Nathalie Arthaud : L’éducation est mise à mal par la gestion capitaliste de la société. Avec la crise sanitaire, nous avons pu constater à quel point le système scolaire est en faillite. Il manque des classes, des établissements scolaires, il manque des enseignants et aussi tout le personnel indispensable qui les fait fonctionner : les surveillants, les personnels de ménage et de cantine, les personnels administratifs, les animateurs,… Pour une meilleure éducation de tous les jeunes et surtout des jeunes des milieux populaires, pour qui l’école est encore plus essentielle pour apprendre, il faut embaucher. Cela permettrait déjà qu’une éducation de qualité soit dispensée à tous et aussi de développer des enseignements qui le sont peu ou pas aujourd’hui comme l’éducation à l’image.

Fabien Roussel : L’éducation à l’image est une dimension cruciale de l’éducation artistique qui est, elle-même, le parent pauvre (le parent le plus pauvre, devrais-je dire) de l’éducation. Nombre d’artistes, d’enseignants, de responsables éducatifs et culturels, d’élus locaux… se sont investis depuis des années dans des projets de rencontres entre les mondes de l’art, de la culture et celui de l’éducation : ateliers de pratique artistique, classes à projet artistique et culturel, jumelages entre établissements scolaires et culturels, résidences d’artistes dans les écoles, parcours culturels, formations des artistes et des enseignants, actions des mouvements associatifs… Le succès de ces activités, la mobilisation qu’elles suscitent, les partenariats qu’elles induisent, le plaisir et l’intérêt qu’elles procurent aux participants, l’impact qu’elles ont sur la réussite éducative des élèves, n’ont pas connu la reconnaissance institutionnelle qu’elles méritent. Pire : souvenons-nous que le plan pour l’éducation artistique et culturelle pour tous et notamment sa déclinaison dans l’Education nationale de 2001 a été méthodiquement détricoté par les gouvernements successifs. Il nous faudra rattraper vingt ans de régressions, de tâtonnements et de bricolages pour remettre en place une véritable éducation artistique à tous les niveaux de l’enseignement scolaire, particulièrement à partir des expérimentations citées à l’instant. L’éducation à l’image y aura, évidemment, toute sa place. 

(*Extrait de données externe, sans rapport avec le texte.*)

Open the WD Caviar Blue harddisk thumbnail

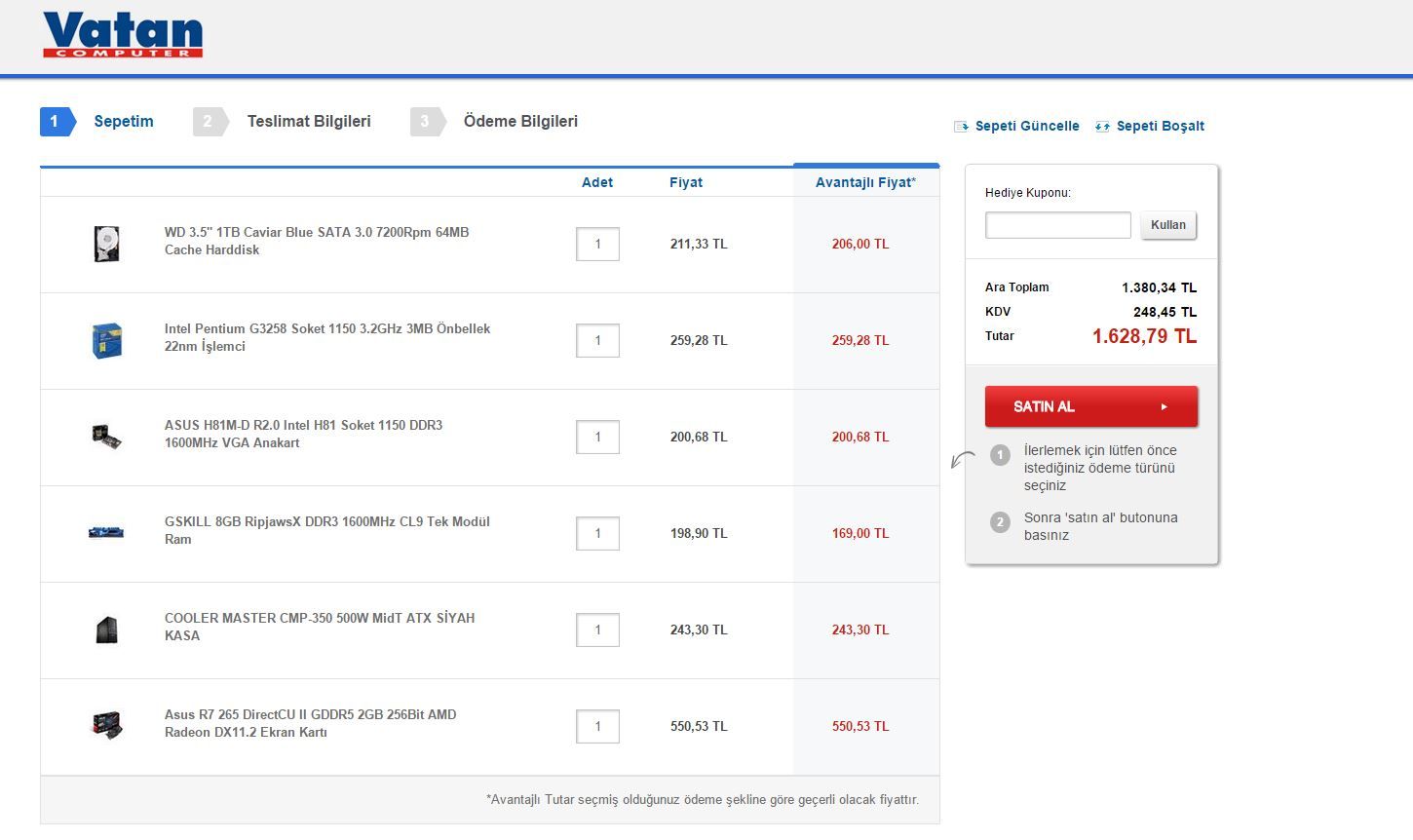point(106,244)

Jean Lassalle : Nous savons combien nous sommes tous influencés par l’image. Cela peut avoir des effets divers, positifs comme négatifs. C’est pourquoi il est indispensable de communiquer plus largement sur l’importance de savoir décrypter les messages de l’image et de les comprendre. L’éducation à l’image, c’est également savoir apprécier l’art. L’éducation nationale devrait s’emparer de cette mission et la renforcer pour le bien de nos jeunes. Faire participer les jeunes aux débats est un exercice qui leur permet de se construire un avis et comprendre la perception des autres. 

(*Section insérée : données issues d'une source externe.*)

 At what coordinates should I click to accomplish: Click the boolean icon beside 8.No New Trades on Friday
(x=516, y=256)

Marine Le Pen : Tout d’abord nous devons garantir à tous les jeunes français un accès à la culture. Cela passe par l’éducation nationale bien sûr, mais également par l’aménagement du territoire et la politique de la ville. Ainsi, les bibliothèques et les vidéothèques devront être préservées et modernisées, les enfants encouragés à se lancer dans ces belles industries. Les métiers du cinéma sont des métiers extrêmement précieux pour la société, à mi-chemin entre l’artisanat, l’art et les nouvelles technologies. Élue présidente, je m’engage donc à renforcer les différentes filières d’apprentissage du 7e art, afin de refaire du cinéma français un fer de lance culturel dans le monde. Toutefois, nous sommes en 2022 et il faut bien évidemment tenir compte des nouveaux usages, de la popularité des SMAD et de YouTube, ainsi que de la numérisation générale de la société. A ce titre, la politique de l’INA est une très belle réussite. L’institut a remarquablement réussi à renforcer l’utilité publique et la popularité des archives audiovisuelles, ce qui n’était pas une mince affaire. En parallèle, le CNC et certaines chaînes de télévision ont apporté leur savoir-faire et leur soutien à de nombreux créateurs français sur les plateformes vidéo. Un écosystème florissant est maintenant en place. Pour le cinéma, nous pouvons réfléchir à toute une batterie de projets similaires visant à renforcer cette éducation à l’image du jeune public sur internet, que ce soient les différents aspects artistiques ou professionnels du 7e art. On peut également envisager la création d’une grande bibliothèque numérique du cinéma français, qui serait couplée à du contenu éducatif intéressant. Le tout reste de trouver le bon créneau et les bons partenaires pour que la qualité, et donc le succès, soient au rendez-vous.

Eric Zemmour : Comme évoqué dans la question précédente, je propose d’instaurer un enseignement et une pratique véritable de la musique, de l’histoire de l’art et de l’art plastique de l’école primaire au collège. Je propose donc d’éduquer les enfants à l’art sous toutes ses formes.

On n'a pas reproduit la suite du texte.